We see then the cup which the Savior drank, the doom
which Jesus accepted, namely, a malefactor's position and a malefactor's
retribution, symbolized with minute, prolonged, sustained accuracy by
all that the wicked hearts and voices and hands of men now accomplished in
him, but realized under and along with, yet far above and beyond
these emblems, in the reckoning He now had to meet with God and the wrath of
God He now had to bear.
And if such was the cup, what could His receiving or
consenting to receive it imply, but His submitting to be made sin for us,
submitting to be numbered with transgressors, submitting to have the
iniquities of His people laid upon Him? This was what Gethsemane beheld
transacted between the Father and the Son. Finally and formally the Father
proposes to Jesus the assumption of the guilt of His Church unto Himself.

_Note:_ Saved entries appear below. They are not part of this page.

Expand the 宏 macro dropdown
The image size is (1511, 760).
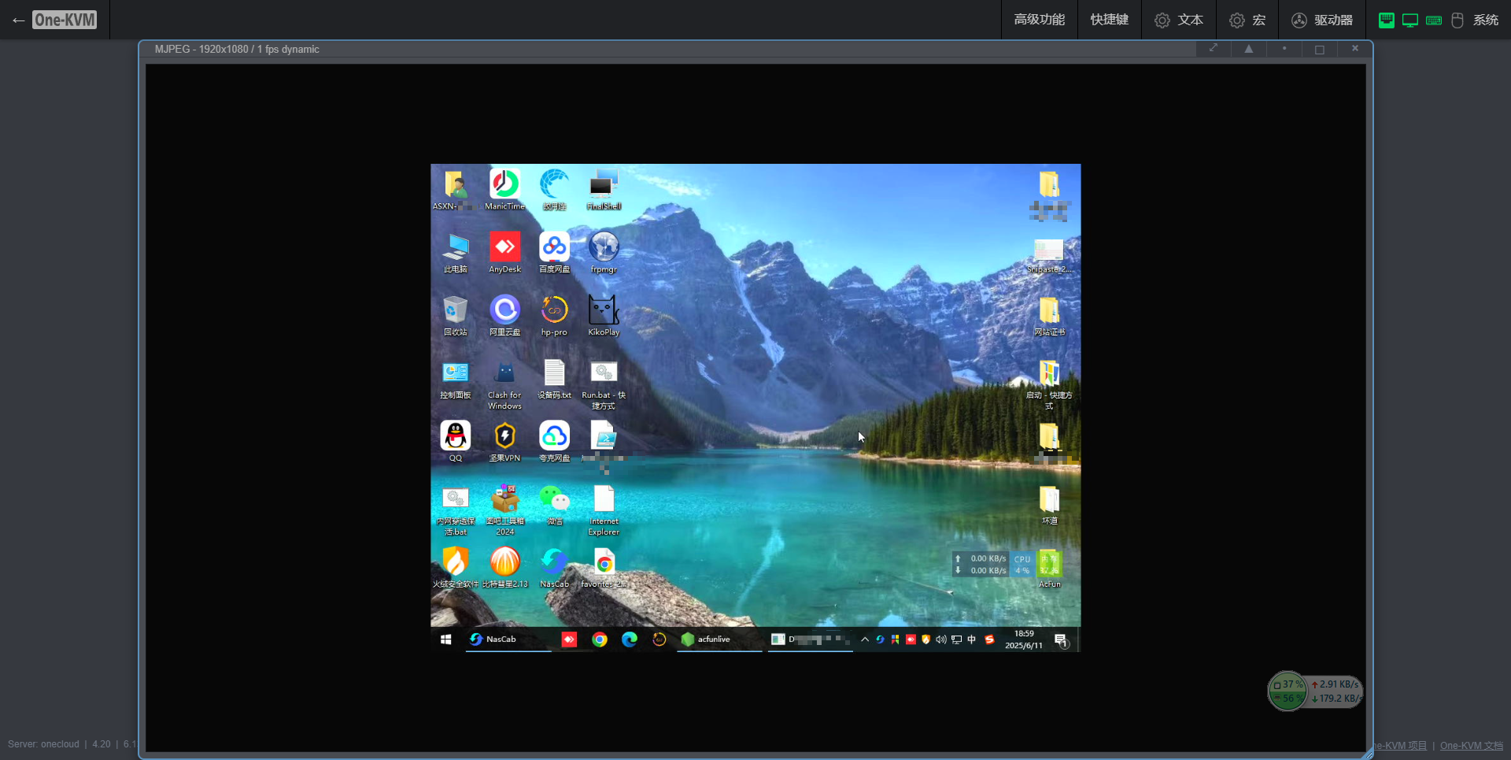(x=1247, y=20)
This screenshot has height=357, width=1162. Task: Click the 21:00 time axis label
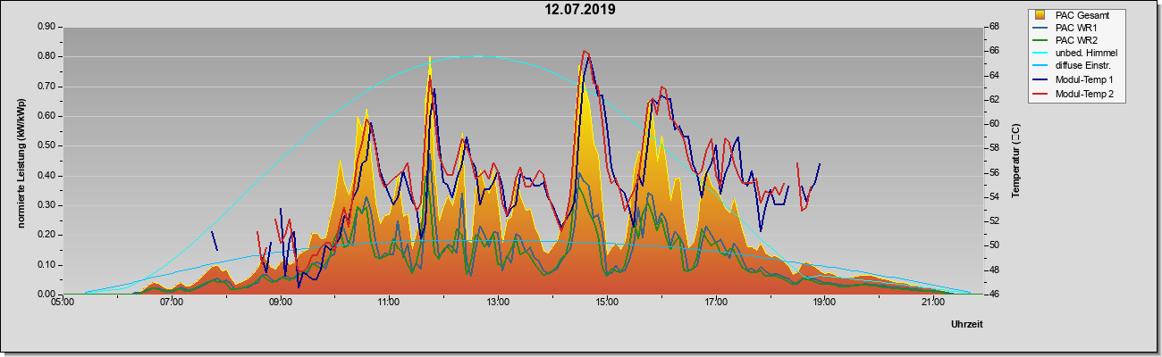(932, 303)
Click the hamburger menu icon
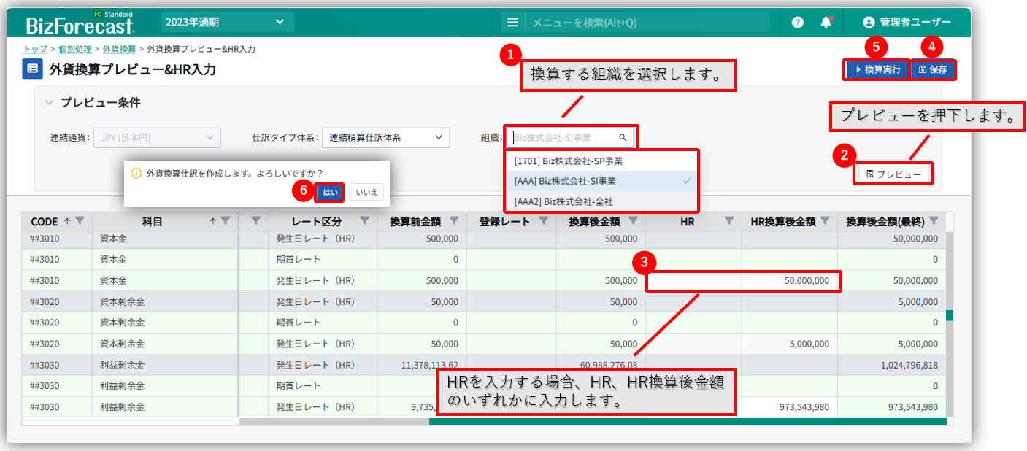Viewport: 1027px width, 451px height. coord(512,23)
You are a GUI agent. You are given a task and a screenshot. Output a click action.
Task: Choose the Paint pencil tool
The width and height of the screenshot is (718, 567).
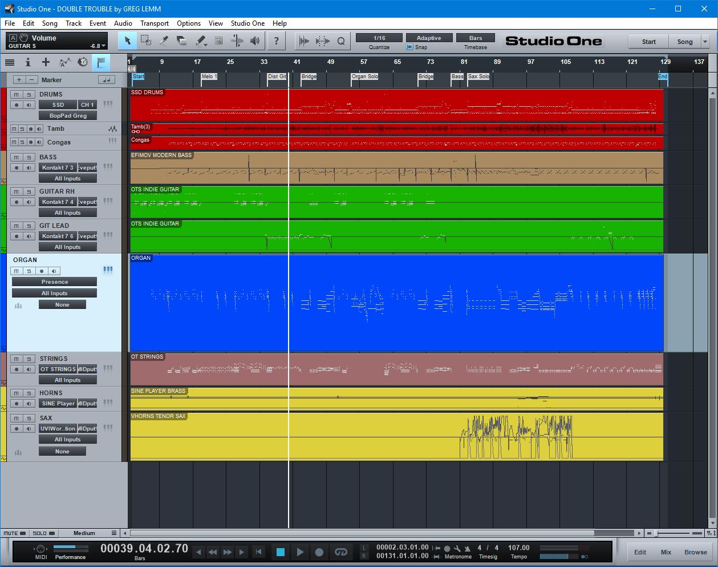(200, 41)
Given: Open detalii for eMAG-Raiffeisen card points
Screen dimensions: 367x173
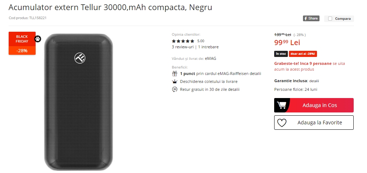Looking at the screenshot, I should (x=255, y=74).
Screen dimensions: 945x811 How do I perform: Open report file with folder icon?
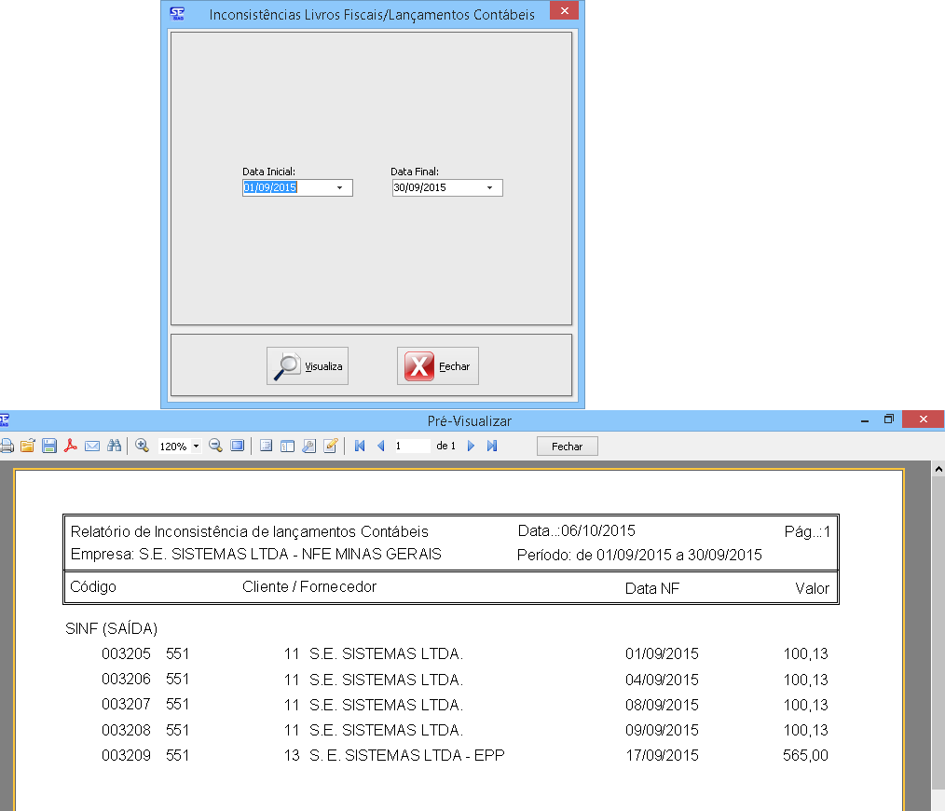click(x=27, y=447)
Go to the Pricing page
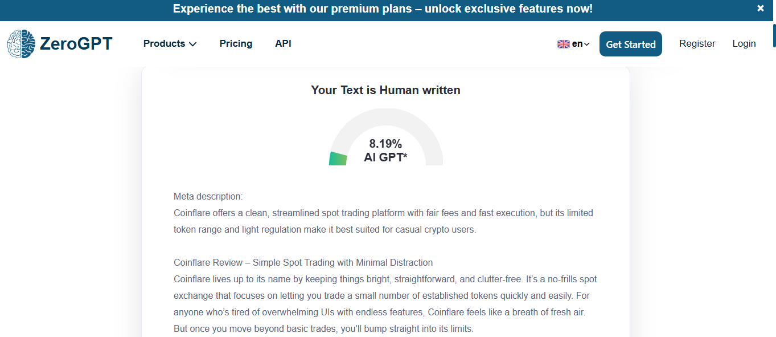This screenshot has height=337, width=776. pos(236,44)
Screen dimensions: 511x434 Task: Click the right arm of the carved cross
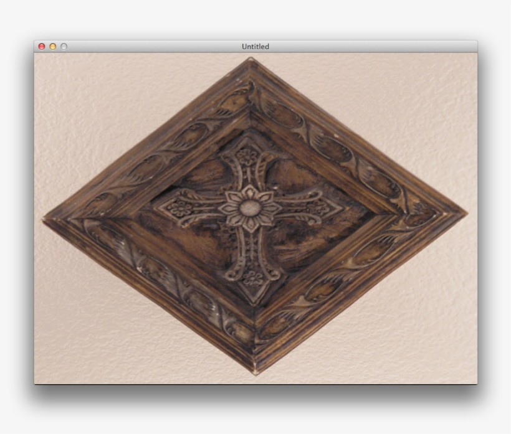click(x=312, y=210)
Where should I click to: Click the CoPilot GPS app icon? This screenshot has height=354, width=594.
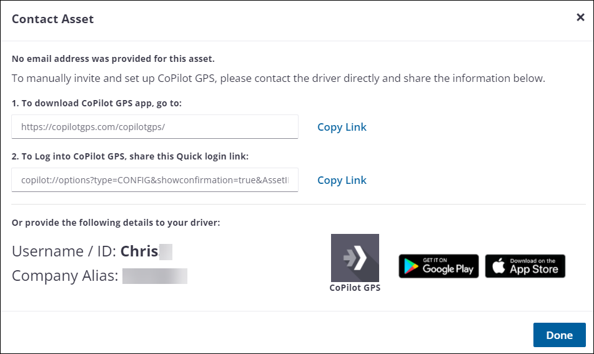(354, 258)
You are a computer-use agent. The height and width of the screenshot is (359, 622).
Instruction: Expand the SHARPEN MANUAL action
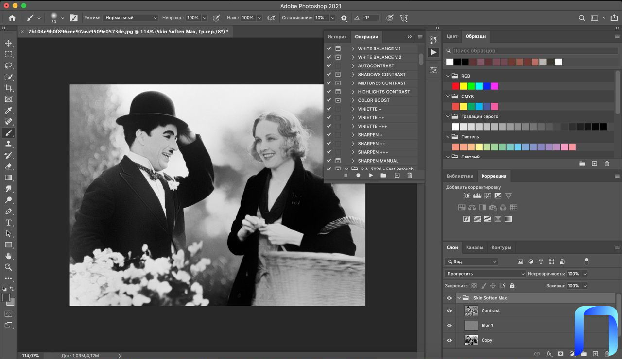click(x=353, y=161)
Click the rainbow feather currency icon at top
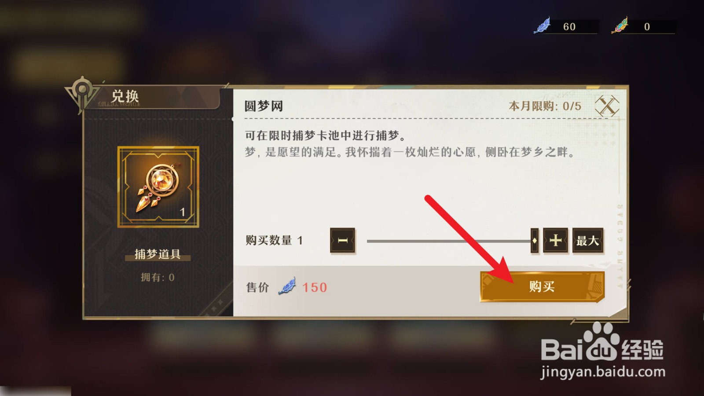Viewport: 704px width, 396px height. [620, 26]
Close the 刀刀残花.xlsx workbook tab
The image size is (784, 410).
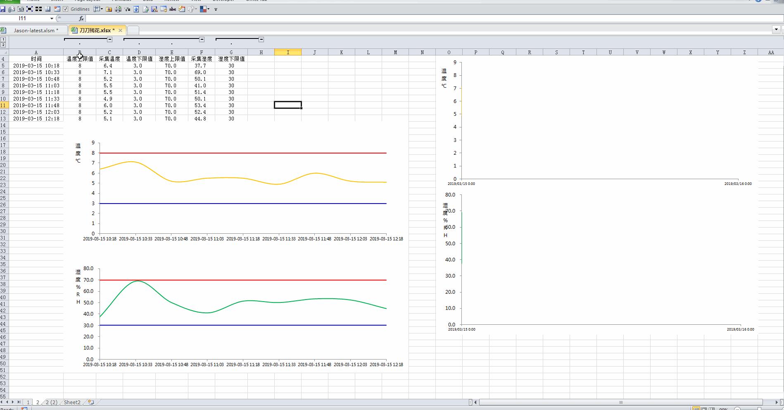120,30
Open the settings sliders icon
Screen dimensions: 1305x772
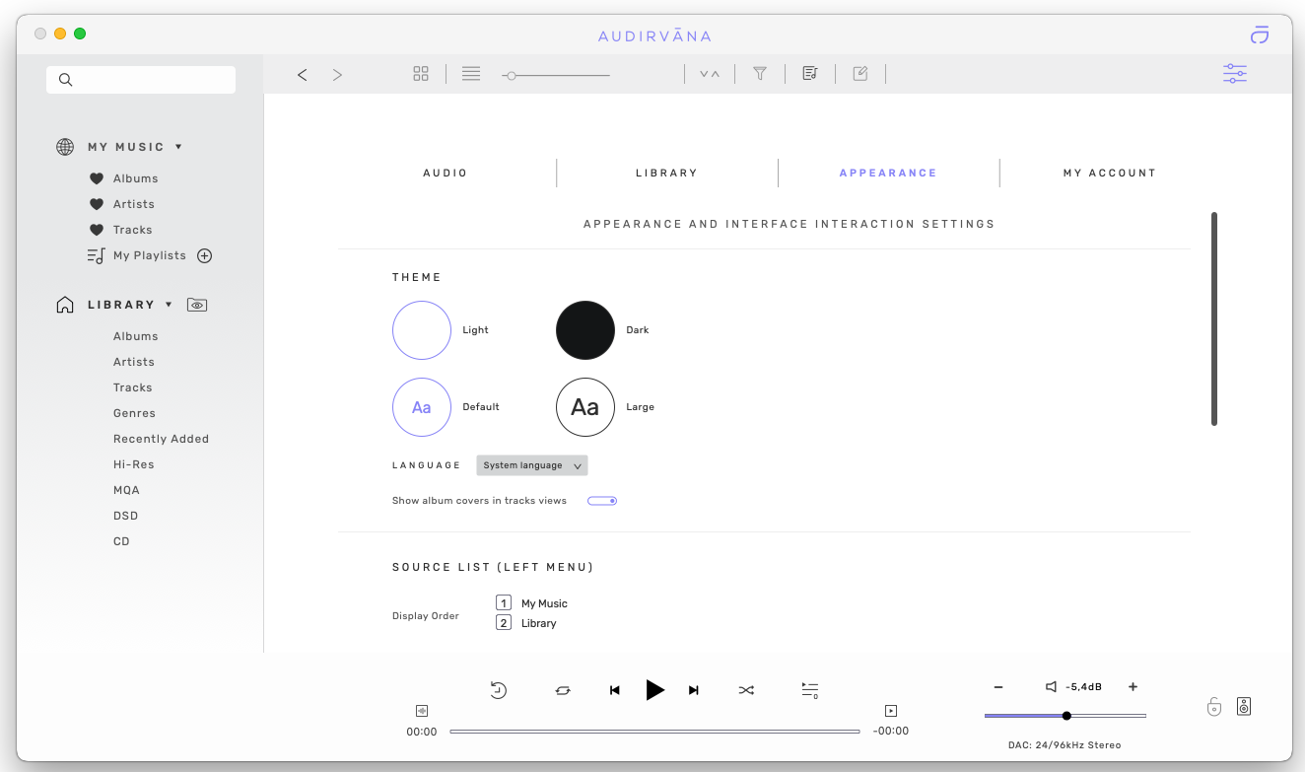tap(1234, 74)
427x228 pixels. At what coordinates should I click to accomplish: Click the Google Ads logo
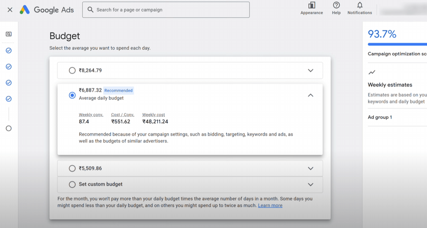click(x=47, y=10)
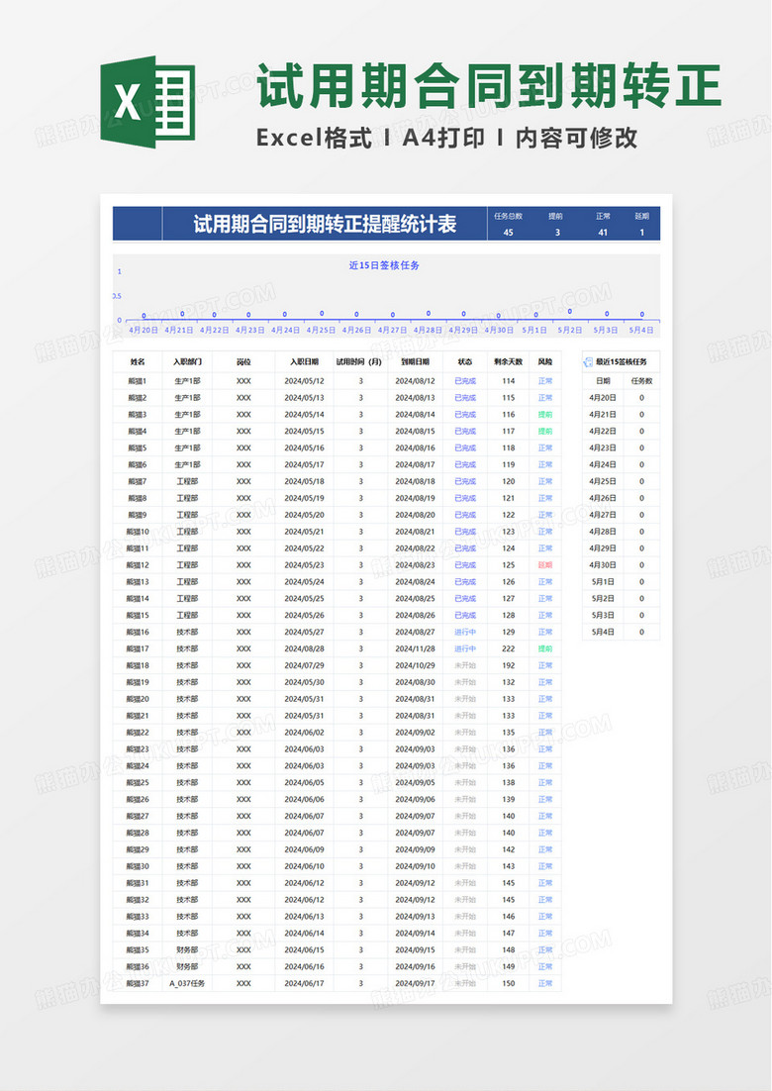
Task: Click the 5月4日 chart axis label
Action: click(640, 330)
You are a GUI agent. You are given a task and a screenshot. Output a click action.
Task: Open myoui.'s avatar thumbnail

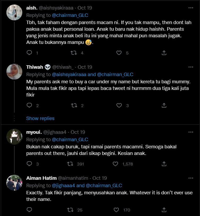pos(14,137)
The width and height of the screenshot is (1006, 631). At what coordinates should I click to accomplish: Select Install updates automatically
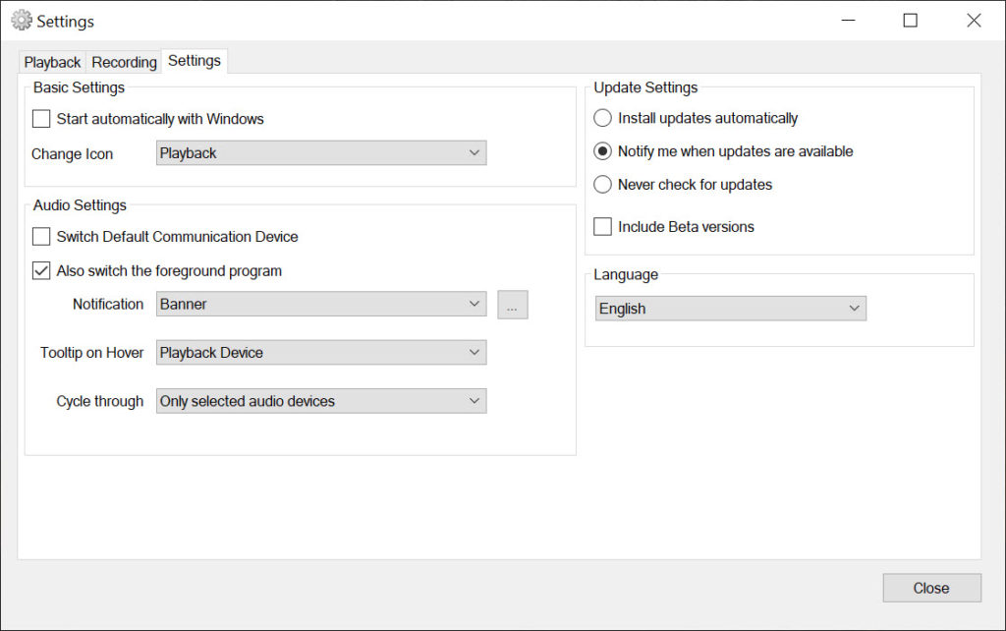point(603,118)
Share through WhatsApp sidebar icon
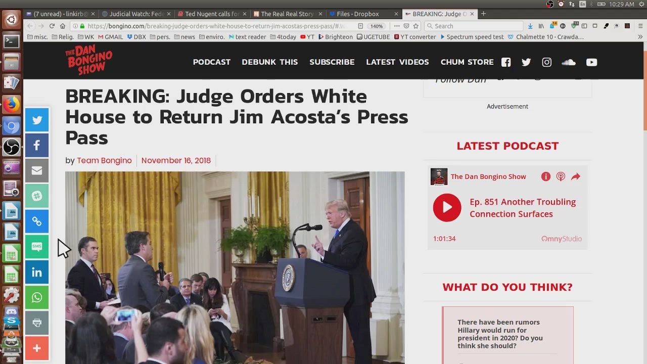 37,298
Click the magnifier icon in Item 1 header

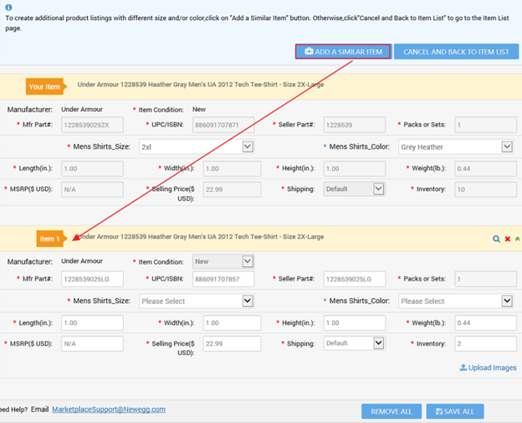tap(495, 239)
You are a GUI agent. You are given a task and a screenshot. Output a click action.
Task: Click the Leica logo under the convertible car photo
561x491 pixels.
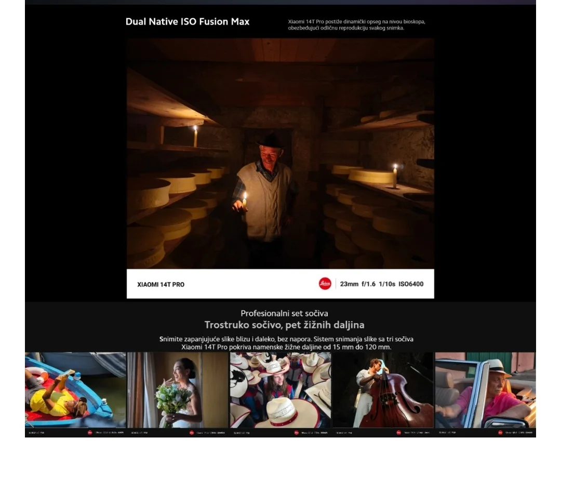tap(500, 432)
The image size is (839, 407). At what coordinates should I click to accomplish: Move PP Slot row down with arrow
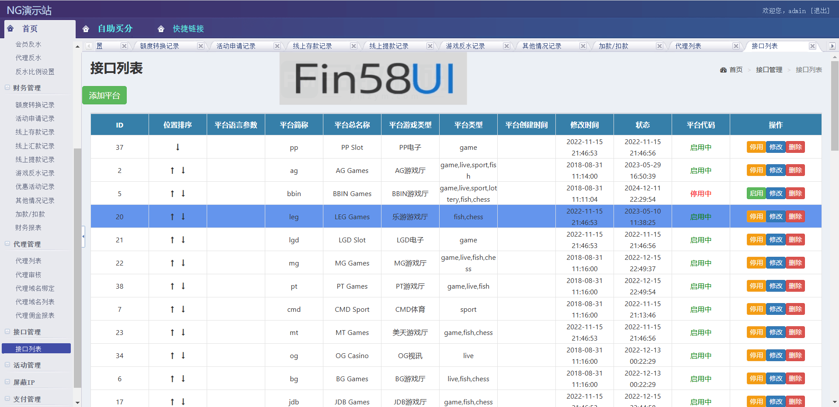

Finally and formally Jesus accepts and confirms what had been determined
mutually in the counsel of peace from everlasting. He agrees, or rather
solemnly ratifies all His previous agreements to be responsible in all the
responsibilities of His elect people. "Not My will but Yours be done." "Your
will be done."
The Father lays upon Him the iniquities of all whom He
has given to Him: imputes to Him the guilt of all who shall be redeemed:
makes Him who knew no sin to be sin for us: numbers Him among transgressors,
as bearing in His own person the sins of many; and looks upon Him as lying
under the imputation of all their countless transgressions. It is unto this
that Jesus says, "Your will be done." He assumes, therefore, at His Father's
will, the sins which He is to bear in His own body on the tree; and the
baptism of blood in His agony which follows is the sign and seal of the
covenant, which thus by imputation makes Him out to be the chief and the
most heavy laden of transgressors!
Can there be any difficulty now in understanding
generally what the nature and emphasis of His sorrow must have been? Think
of Jesus coming into this terrible position towards the judge of all—towards
His Father and His God—towards Him whose approbation and pleasure in Him
were the light and joy of his life unspeakable! Think of Him consenting to
have all the sins of myriads imputed to Him by his Father: to underlie, that
is, the imputation, in his Father's judgment, of every kind and degree and
amount of moral evil—every species and circumstance and combination of vile
iniquity! There is a book of reckoning which eternal justice writes in
heaven, in which is entered every charge to which infinite unsparing
rectitude, searching with omniscient glance alike the darkness and the
light, sees the sons of men become obnoxious. This terrific scroll, so far
as the elect of God are concerned in it, was unrolled before the eye of
Jesus in Gethsemane: "the iniquities of us all" which God was now about to
lay upon Him, were therein disclosed: and you have to think of the sorrow
with which He should contemplate His becoming responsible and being held of
God to be responsible, for all that that record charged—His being accounted
of God, in His own one person, guilty of all that that record bore! It was
hereupon that the Christ who, in prophetic Scripture as in the fortieth
Psalm, proclaimed Himself the Father's willing Covenant Servant—"Lo, I come,
in the volume of the book it is written of Me; I delight to do Your will, O
my God; Your law also is within My heart" (Ps. 40:6)—exclaims also, as one
heavily laden with accumulated sins, and trembling, ashamed, and self-doomed
because of them—"Innumerable evils have surrounded Me: My iniquities have
taken hold upon Me so that I am not able to look up; they are more than the
hairs of My head, therefore My heart fails Me" (Ps. 40:17). And by the
consenting testimony of historic Scripture, He began to be "sore amazed" and
"very heavy," and said to his disciples: "My soul is exceedingly sorrowful,
even unto death."
In forming a judgment of the sorrow and anguish which the
imputation of sin to the holy Jesus must have caused, there is a vexing
fallacy to be guarded against. We are ready to suppose that however hard and
terrible to bear must have been the wrath and death which were the wages of
the sins for which He suffered, yet the imputation of these sins to Him
could have, in itself, cost Him little anxiety, or caused Him little sorrow,
in the consciousness that He was not personally guilty of them—the
consciousness of His own unsullied holiness.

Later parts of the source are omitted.